Turyści ważniejsi od mieszkańców? Władze odradzają wychodzenie z domów
W wyniku ogromnego napływu turystów w wybranych popularnych miejscach wprowadzane są limity w liczbie osób, które mogą jednocześnie odwiedzać dany obszar. Niektóre władze posunęły się jeszcze dalej, zalecając mieszkańcom niewychodzenie z domów.
W obliczu gigantycznego zainteresowania niektórymi turystycznymi rejonami lokalne władze decydują się na wprowadzanie różnego rodzaju ograniczeń dla turystów.
W wielu miejscach naliczane są dodatkowe opłaty za pobyt, w innych ustalane są limity odwiedzających. Zarządy argumentują to koniecznością dbania o naturę i zabytki, a także o spokój mieszkańców.

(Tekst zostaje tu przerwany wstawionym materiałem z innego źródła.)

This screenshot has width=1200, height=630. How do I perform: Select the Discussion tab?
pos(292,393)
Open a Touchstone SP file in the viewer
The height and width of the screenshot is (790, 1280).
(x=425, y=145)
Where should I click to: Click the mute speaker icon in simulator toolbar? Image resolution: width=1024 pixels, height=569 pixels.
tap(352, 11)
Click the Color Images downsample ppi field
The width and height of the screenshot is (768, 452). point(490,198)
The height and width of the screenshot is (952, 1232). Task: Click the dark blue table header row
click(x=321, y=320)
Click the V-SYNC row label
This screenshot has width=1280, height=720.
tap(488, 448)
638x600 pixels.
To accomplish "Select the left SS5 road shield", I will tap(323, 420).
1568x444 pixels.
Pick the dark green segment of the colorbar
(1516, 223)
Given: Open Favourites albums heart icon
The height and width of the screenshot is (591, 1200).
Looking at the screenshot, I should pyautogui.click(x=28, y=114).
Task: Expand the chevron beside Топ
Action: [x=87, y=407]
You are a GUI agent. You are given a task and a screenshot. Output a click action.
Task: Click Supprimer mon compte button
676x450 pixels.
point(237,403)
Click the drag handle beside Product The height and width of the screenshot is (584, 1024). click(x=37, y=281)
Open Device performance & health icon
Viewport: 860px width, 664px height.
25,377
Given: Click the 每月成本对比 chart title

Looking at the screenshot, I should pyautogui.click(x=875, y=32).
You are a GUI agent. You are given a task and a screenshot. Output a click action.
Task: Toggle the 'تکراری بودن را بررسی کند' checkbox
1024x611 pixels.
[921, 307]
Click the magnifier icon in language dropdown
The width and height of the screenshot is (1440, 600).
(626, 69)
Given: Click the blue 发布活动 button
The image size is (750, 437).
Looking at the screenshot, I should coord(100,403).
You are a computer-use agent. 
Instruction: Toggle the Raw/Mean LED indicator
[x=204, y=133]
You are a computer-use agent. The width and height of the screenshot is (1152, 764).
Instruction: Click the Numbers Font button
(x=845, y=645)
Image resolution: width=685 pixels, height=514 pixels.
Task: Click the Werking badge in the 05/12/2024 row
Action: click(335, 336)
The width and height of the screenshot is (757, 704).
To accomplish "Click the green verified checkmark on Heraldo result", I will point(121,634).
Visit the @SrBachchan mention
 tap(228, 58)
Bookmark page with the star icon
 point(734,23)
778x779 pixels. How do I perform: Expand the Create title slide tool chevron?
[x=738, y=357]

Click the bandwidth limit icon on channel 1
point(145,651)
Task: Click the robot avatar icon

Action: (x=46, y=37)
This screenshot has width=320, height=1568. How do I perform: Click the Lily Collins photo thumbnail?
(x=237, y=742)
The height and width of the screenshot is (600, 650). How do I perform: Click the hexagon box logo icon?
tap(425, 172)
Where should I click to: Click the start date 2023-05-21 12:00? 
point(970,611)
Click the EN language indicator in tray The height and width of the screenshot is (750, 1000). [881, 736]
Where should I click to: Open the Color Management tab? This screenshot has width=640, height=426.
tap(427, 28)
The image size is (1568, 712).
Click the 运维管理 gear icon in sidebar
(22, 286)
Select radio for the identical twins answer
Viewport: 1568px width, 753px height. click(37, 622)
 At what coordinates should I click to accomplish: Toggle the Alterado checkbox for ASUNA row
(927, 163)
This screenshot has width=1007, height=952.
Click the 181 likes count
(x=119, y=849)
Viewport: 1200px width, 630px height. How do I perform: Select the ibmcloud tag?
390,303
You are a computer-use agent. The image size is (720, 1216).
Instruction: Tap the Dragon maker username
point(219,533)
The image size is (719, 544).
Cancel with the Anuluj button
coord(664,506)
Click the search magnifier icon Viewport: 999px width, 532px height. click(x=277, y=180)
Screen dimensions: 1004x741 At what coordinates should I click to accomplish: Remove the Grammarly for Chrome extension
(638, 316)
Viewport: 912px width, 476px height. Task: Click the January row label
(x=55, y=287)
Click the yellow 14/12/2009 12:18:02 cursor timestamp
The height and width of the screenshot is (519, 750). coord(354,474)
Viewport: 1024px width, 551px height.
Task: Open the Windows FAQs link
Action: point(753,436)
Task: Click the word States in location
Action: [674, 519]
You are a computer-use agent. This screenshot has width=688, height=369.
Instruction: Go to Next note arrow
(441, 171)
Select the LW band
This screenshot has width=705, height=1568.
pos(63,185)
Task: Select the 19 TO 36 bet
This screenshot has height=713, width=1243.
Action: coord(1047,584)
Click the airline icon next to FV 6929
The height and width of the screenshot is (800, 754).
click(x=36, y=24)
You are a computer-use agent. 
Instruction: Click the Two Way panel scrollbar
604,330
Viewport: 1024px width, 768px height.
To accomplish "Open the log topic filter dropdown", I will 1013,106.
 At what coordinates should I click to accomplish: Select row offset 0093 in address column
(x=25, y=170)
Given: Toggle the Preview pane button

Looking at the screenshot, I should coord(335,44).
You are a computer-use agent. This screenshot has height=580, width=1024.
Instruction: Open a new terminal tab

W niektórych przypadkach „dla ich bezpieczeństwa” podejmowane są jednak nieco bardziej drastyczne kroki — przykładem jest wpis udostępniony niedawno przez jednego z przedstawicieli władz wyspy Santorini, który zalecił jej mieszkańcom, by pozostali w domach. „Dla dobra turystów, wobec mieszkańców zastosowano lockdown” brzmiały oburzone komentarze na temat tej zaskakującej decyzji.
- Lokalne władze poprosiły o ograniczenie przemieszczania się w związku z bardzo dużym napływem turystów na wyspę we wtorek. Tylko jednego dnia na zamieszkaną przez ok. 15 tys. osób wyspę przypłynęło 11 tys. gości — podaje PAP.